Top of Data listing
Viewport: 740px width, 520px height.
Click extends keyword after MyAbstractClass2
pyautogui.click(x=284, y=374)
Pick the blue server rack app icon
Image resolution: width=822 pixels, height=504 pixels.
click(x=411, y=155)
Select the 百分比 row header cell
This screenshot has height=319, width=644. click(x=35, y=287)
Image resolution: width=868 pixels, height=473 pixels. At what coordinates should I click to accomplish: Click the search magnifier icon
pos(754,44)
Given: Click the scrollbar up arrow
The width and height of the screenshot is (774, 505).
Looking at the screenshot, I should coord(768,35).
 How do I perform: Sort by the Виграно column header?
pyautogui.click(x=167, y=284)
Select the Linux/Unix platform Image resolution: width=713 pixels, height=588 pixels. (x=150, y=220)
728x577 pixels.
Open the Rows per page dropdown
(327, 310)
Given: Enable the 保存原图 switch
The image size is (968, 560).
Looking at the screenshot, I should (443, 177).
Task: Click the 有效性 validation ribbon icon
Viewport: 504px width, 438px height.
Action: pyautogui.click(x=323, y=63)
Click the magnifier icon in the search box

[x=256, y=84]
Bottom of Data listing
Top of Data listing
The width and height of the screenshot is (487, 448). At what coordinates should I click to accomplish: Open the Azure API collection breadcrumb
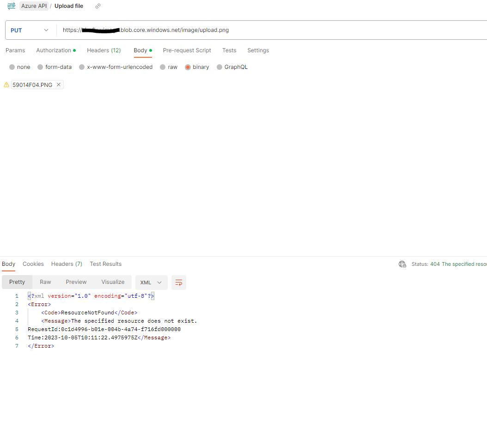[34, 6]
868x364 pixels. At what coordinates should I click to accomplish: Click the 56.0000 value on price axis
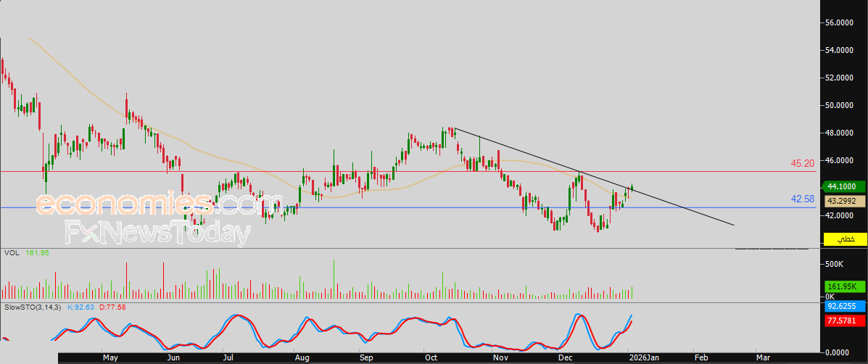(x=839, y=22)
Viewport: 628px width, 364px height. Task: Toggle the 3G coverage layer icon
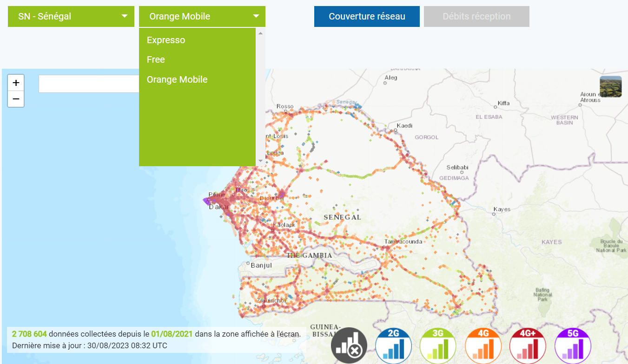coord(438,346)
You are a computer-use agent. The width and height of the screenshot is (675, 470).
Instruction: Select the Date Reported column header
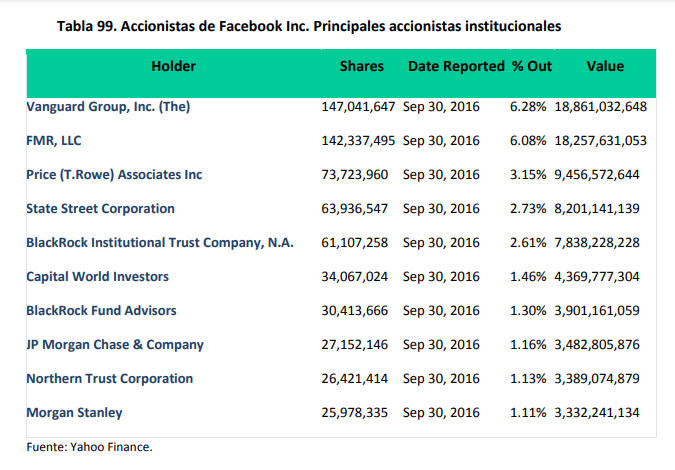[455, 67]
Bottom of Data listing
▸ Work order:
Throughout the data above, copy all lines where the word "Given" is found.

▸ Reply to the task:
Given: Click the scrollbar up arrow
Given: Enable the 保存原图 switch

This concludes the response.